— Excerpted data —
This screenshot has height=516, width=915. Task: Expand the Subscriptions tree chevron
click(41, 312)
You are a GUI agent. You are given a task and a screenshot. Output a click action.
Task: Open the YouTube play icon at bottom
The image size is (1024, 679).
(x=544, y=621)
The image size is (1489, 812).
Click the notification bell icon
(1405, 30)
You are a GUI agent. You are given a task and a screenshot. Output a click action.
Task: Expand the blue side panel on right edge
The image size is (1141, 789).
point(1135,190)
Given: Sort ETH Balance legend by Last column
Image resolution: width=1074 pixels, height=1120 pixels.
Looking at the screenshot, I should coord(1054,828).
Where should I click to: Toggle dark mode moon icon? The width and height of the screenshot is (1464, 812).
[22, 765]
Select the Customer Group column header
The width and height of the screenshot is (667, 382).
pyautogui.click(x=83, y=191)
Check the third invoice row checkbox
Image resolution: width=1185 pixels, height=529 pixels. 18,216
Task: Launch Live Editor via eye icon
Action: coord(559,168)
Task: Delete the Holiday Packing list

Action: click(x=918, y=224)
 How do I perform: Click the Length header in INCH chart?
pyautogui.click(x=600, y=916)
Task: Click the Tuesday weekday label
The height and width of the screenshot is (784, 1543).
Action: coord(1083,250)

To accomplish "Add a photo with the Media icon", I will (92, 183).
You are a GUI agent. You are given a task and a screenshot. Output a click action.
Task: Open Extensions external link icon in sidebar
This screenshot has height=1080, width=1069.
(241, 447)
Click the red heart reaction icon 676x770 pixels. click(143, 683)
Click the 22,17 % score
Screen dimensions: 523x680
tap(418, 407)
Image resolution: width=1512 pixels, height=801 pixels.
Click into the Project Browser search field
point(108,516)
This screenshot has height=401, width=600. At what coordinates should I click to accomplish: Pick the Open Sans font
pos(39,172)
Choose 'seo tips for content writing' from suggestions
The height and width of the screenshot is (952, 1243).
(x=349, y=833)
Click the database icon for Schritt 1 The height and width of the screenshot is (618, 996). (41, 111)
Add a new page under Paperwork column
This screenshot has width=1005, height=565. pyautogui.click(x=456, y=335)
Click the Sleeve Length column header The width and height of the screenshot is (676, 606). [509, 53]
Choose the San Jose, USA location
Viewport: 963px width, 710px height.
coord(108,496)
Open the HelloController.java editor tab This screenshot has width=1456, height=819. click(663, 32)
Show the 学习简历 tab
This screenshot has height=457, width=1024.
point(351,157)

— What is being asked —
Write out the records again with every "GUI agent" replaced by "screen assistant" and nothing else changed.

— Solution for this problem —
This screenshot has height=516, width=915. Task: Expand the Subscriptions tree chevron
click(41, 312)
You are a screen assistant. You are given a task and a screenshot. Output a click action.
Task: Open the YouTube play icon at bottom
The image size is (1024, 679).
(x=544, y=621)
The image size is (1489, 812).
Click the notification bell icon
(1405, 30)
You are a screen assistant. You are given a task and a screenshot. Output a click action.
Task: Expand the blue side panel on right edge
The image size is (1141, 789).
point(1135,190)
Given: Sort ETH Balance legend by Last column
Image resolution: width=1074 pixels, height=1120 pixels.
Looking at the screenshot, I should coord(1054,828).
Where should I click to: Toggle dark mode moon icon? The width and height of the screenshot is (1464, 812).
[22, 765]
Select the Customer Group column header
The width and height of the screenshot is (667, 382).
pyautogui.click(x=83, y=191)
Check the third invoice row checkbox
Image resolution: width=1185 pixels, height=529 pixels. 18,216
Task: Launch Live Editor via eye icon
Action: coord(559,168)
Task: Delete the Holiday Packing list

Action: click(x=918, y=224)
 How do I perform: Click the Length header in INCH chart?
pyautogui.click(x=600, y=916)
Task: Click the Tuesday weekday label
The height and width of the screenshot is (784, 1543).
Action: coord(1083,250)

To accomplish "Add a photo with the Media icon", I will (92, 183).
You are a screen assistant. You are given a task and a screenshot. Output a click action.
Task: Open Extensions external link icon in sidebar
This screenshot has height=1080, width=1069.
(241, 447)
Click the red heart reaction icon 676x770 pixels. click(143, 683)
Click the 22,17 % score
Screen dimensions: 523x680
tap(418, 407)
Image resolution: width=1512 pixels, height=801 pixels.
Click into the Project Browser search field
point(108,516)
This screenshot has height=401, width=600. At what coordinates should I click to accomplish: Pick the Open Sans font
pos(39,172)
Choose 'seo tips for content writing' from suggestions
The height and width of the screenshot is (952, 1243).
(x=349, y=833)
Click the database icon for Schritt 1 The height and width of the screenshot is (618, 996). (41, 111)
Add a new page under Paperwork column
This screenshot has width=1005, height=565. pyautogui.click(x=456, y=335)
Click the Sleeve Length column header The width and height of the screenshot is (676, 606). [509, 53]
Choose the San Jose, USA location
Viewport: 963px width, 710px height.
coord(108,496)
Open the HelloController.java editor tab This screenshot has width=1456, height=819. click(663, 32)
Show the 学习简历 tab
This screenshot has height=457, width=1024.
point(351,157)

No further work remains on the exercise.